* **ABOUT THIS TASK**
From the entries below, extract every line that includes the word "computer".
════════════════════
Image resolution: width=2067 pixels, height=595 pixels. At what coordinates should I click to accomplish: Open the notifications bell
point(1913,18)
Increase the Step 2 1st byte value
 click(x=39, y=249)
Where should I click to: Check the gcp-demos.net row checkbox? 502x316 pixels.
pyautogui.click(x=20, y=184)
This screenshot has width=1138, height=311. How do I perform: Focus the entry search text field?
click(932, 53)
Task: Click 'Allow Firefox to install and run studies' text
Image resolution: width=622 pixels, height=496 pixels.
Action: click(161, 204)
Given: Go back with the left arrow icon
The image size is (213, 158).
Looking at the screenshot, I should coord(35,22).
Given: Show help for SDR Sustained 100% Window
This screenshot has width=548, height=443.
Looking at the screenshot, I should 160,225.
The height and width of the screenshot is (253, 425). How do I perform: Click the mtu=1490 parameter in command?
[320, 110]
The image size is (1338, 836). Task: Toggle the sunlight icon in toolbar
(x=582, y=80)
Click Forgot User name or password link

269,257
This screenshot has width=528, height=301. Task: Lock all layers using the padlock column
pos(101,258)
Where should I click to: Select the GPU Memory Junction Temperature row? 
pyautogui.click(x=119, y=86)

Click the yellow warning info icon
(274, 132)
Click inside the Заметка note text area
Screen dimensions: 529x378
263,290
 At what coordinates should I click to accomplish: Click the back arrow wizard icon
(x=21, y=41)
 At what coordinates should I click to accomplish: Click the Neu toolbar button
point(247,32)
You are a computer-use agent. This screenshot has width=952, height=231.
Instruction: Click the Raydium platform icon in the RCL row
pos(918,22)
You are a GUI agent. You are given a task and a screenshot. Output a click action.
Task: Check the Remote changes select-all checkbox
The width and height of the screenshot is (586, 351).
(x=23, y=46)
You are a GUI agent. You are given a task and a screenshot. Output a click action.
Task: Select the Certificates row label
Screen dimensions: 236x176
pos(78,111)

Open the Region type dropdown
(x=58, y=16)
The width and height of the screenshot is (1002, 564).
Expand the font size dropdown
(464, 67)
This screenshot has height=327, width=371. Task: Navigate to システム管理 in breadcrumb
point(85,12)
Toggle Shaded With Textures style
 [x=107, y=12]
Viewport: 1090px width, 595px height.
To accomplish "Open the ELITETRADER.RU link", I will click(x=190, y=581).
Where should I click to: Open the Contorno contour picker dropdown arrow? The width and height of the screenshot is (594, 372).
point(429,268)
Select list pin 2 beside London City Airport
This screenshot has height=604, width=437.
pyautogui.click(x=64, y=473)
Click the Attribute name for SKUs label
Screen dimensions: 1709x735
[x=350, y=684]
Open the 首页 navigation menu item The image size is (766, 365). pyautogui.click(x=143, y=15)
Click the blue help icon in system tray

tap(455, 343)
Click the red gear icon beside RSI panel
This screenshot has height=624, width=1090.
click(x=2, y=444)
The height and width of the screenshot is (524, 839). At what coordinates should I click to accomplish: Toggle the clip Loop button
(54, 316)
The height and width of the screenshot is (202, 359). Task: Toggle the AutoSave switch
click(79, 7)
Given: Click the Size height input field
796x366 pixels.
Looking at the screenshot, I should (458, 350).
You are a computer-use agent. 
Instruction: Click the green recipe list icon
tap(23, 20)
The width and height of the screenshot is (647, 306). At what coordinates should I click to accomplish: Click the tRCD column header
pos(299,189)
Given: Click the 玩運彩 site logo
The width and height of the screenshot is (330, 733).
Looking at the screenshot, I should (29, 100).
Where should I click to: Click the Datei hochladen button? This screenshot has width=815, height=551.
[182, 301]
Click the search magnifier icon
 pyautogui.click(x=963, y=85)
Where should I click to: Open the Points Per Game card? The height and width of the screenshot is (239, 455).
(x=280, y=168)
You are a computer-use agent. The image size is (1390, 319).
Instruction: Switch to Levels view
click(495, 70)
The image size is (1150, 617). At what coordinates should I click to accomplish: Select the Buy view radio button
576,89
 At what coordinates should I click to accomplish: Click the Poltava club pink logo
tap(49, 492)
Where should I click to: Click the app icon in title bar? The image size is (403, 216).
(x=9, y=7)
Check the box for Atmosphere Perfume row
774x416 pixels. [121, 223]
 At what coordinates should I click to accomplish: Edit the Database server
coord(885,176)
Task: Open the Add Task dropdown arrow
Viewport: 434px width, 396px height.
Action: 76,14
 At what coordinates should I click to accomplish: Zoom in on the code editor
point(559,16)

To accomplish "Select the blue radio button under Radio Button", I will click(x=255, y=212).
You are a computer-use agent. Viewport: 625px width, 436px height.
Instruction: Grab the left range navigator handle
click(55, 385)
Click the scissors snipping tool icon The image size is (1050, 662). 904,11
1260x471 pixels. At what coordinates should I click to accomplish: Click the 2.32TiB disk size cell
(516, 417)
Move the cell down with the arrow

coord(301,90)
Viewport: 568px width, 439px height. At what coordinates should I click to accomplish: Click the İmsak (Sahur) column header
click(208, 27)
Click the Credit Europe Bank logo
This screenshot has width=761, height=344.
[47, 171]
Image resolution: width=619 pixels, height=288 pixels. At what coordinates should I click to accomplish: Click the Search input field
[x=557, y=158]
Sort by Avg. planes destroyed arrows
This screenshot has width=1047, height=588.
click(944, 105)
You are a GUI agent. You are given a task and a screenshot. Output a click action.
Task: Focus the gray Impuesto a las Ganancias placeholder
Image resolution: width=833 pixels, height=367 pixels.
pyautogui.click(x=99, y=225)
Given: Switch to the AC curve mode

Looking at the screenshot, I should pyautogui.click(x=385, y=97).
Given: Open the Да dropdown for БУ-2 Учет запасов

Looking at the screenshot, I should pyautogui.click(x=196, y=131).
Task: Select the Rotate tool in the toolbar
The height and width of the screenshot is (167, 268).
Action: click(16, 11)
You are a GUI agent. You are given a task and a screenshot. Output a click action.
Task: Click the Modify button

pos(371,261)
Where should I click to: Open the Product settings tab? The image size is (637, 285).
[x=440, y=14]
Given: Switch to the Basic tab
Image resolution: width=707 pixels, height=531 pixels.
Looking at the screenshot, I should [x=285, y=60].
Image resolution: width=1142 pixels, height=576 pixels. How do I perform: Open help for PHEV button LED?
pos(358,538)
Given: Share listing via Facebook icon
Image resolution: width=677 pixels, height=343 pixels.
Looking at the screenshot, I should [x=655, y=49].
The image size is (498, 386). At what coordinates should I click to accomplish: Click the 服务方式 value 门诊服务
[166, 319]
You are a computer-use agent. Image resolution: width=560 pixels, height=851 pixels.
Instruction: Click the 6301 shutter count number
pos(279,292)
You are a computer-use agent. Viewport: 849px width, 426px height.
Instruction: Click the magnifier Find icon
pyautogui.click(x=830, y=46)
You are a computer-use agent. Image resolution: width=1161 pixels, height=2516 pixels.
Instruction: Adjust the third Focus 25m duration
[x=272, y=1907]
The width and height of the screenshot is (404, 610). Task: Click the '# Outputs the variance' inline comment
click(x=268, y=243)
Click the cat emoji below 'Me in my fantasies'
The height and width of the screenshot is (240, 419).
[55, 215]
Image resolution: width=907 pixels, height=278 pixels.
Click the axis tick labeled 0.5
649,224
════════════════════
* **SOLUTION FOR THIS PROBLEM**
You are a computer-use agent. This screenshot has width=952, height=231.
You are a computer-use agent. 
You are a computer-use agent. The image size is (1390, 319).
You are a computer-use agent. Viewport: 625px width, 436px height.
You are a computer-use agent. Image resolution: width=560 pixels, height=851 pixels.
You are a computer-use agent. Viewport: 849px width, 426px height.
You are a computer-use agent. Image resolution: width=1161 pixels, height=2516 pixels.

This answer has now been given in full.